Naegleria fowleri is a free living amoeba found in warm, fresh water. Infection is contracted via inhalation of infected water, often during recreational activities. It causes primary amoebic meningoencephalitis which is a rapidly progressive, haemorrhagic meningocephalitis. Symptoms resemble bacterial meningoencephalitis with fever, headache, altered mental state, seizure and coma. The disease follows a fulminant course with an exceptionally high associated mortality. Trophozoites can be visualised in the CSF.

Acanthamoeba spp and Balamuthia mandrallis cause granulomatous amoebic encephalitis. Infection is more common in immunocompromised hosts and aquisition of the amoeba is via inhalation of the cysts from the environment. The syndrome follows a sub-acute course with a headache, low grade fever, focal neurological deficit and behavioural change, typically evolving over a period of weeks and months. Examination of CSF or brain tissue is usually required for diagnosis.

If infection with free living amoebae is suspected, please discuss the case with the Parasitology consultant or registrar.


Diagnosis of primary amoebic meningoencephalitis or granulomatous amoebic encephalitis by Microscopy

  • Sample type: CSF – please send a fresh sample (as much as you are able to spare) without fixative for microscopy. CSF microscopy may detect Naegleria fowleri, but is much less sensitive for the detection of Acanthamoeba or Balamuthia mandrillaris.

 

Diagnosis of primary amoebic meningoencephalitis or granulomatous amoebic encephalitis by Culture

  • Sample type: CSF or brain tissue without fixative and received in the laboratory as soon as possible.

Culture is available for Naegleria fowleri and Balamuthia mandrillaris on discussion with the Consultant Parasitologist or Parasitology registrar.

 

Diagnosis of of primary amoebic meningoencephalitis or granulomatous amoebic encephalitis by PCR

  • Sample type: CSF or brain tissue without fixative and received in the laboratory as soon as possible.
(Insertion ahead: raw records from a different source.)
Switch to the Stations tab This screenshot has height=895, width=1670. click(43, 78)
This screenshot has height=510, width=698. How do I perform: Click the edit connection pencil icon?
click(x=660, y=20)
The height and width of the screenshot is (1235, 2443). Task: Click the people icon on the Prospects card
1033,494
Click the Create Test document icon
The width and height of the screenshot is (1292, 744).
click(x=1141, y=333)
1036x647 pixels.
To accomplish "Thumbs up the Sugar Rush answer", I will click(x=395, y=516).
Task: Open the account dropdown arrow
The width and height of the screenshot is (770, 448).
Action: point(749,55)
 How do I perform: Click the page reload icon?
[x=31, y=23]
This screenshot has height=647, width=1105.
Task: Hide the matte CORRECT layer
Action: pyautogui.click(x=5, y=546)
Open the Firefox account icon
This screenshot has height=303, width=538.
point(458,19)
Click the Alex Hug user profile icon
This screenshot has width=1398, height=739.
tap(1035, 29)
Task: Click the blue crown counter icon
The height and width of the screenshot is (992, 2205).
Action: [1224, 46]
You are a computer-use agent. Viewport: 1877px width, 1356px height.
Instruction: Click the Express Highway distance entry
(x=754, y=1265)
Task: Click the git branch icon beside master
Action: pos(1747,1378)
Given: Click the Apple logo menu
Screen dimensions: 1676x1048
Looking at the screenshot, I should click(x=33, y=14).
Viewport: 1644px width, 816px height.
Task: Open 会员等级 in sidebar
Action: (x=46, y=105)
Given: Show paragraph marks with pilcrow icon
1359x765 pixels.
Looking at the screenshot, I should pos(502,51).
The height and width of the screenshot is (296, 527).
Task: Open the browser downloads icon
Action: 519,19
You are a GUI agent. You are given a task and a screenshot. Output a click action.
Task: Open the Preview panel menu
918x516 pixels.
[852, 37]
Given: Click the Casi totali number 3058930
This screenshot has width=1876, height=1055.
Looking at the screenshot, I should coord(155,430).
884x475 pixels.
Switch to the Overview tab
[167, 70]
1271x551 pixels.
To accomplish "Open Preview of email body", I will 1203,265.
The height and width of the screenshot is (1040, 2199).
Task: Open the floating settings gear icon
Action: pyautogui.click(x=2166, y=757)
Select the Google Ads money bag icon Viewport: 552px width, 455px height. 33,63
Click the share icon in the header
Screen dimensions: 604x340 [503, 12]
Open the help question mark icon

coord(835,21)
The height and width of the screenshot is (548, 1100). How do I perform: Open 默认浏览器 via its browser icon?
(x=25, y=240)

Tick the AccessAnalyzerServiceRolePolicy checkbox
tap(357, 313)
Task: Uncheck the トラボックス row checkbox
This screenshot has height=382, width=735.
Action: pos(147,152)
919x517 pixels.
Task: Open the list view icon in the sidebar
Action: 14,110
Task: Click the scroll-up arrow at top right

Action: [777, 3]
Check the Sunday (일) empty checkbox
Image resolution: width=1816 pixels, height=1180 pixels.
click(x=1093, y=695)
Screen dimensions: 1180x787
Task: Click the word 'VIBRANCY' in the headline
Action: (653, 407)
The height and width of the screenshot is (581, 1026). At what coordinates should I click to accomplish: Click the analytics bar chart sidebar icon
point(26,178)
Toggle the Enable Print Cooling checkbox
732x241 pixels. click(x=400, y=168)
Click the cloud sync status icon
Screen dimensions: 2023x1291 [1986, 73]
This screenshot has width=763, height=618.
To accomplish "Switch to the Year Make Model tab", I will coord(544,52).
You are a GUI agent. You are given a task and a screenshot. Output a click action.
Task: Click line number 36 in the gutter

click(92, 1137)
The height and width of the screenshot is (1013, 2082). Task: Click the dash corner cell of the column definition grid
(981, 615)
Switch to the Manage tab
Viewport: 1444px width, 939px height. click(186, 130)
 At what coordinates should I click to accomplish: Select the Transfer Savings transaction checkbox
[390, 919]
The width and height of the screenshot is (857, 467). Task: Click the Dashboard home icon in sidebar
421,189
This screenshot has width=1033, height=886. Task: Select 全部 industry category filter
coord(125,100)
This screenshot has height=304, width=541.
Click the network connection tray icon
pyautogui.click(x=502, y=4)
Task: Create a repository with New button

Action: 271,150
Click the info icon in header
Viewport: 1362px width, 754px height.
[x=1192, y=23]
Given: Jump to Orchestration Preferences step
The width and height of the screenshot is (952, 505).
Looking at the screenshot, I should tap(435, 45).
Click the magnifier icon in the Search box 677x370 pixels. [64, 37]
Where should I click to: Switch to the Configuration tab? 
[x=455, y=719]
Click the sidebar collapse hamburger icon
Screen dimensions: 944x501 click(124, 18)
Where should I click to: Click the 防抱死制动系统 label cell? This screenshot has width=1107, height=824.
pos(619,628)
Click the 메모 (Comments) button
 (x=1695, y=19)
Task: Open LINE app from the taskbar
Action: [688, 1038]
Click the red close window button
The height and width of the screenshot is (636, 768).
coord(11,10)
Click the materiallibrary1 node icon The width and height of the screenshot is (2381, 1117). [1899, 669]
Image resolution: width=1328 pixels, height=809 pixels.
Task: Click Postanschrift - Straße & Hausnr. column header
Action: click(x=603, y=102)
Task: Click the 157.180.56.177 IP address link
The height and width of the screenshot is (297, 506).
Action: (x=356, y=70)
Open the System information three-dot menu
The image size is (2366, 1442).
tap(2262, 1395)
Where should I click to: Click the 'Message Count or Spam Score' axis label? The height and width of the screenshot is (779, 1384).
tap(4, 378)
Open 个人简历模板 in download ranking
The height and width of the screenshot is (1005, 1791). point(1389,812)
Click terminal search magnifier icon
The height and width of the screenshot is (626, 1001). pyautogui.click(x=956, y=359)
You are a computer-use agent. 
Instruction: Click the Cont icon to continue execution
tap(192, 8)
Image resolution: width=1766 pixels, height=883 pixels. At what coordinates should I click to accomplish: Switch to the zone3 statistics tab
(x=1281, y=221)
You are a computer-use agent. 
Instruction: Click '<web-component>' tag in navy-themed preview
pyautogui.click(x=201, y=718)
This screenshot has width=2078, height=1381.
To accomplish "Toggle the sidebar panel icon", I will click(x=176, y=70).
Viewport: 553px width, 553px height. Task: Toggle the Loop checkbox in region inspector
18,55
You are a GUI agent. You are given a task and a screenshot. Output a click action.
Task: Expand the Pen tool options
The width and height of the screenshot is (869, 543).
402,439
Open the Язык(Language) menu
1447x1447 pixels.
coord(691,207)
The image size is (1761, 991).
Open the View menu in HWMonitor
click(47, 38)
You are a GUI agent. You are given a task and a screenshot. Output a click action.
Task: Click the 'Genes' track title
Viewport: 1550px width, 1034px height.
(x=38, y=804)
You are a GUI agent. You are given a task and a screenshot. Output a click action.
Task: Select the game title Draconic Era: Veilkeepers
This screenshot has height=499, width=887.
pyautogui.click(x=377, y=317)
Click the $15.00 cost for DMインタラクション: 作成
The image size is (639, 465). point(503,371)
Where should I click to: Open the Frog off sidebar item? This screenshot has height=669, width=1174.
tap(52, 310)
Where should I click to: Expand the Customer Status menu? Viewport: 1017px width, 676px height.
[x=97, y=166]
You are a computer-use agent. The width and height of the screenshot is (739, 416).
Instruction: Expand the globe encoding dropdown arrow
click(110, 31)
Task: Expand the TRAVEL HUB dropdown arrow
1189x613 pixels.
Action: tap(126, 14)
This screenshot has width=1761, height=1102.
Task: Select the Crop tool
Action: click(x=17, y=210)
A PCR is available upon discussion with the Consultant Parasitologist or registrar for the diagnosis of Naegleria fowleri, Balamuthia mandrillaris and Acanthamoeba spp.

Molecular detection of free living amoebae is not currently validated as a clinical test or covered under our accreditation by UKAS. Please phone the Consultant Parasitologist or registrar to discuss its relevance to patient management.

 

Diagnosis of amoebic keratitis by culture and PCR for Acanthamoeba spp.

Samples should be referred directly to:

Diagnostic Parasitology Laboratory
The London School of Hygiene and Tropical Medicine. Keppel Street, London WC1E 7HT
DX address: HPA Malaria Reference Lab DX 6641200
Tottenham Crt RD92WC
Tel: +44 (0)207 927 2427 Fax: +44(0)207 637 0248


This is best diagnosed by sending corneal scrapings suspended in a small volume (0.2ml) sterile saline or sterile distilled water.

They can also perform culture from contact lenses or fluids; isolation from these specimens, whilst suggestive, does not necessarily implicate the amoeba as causing the patient’s symptoms.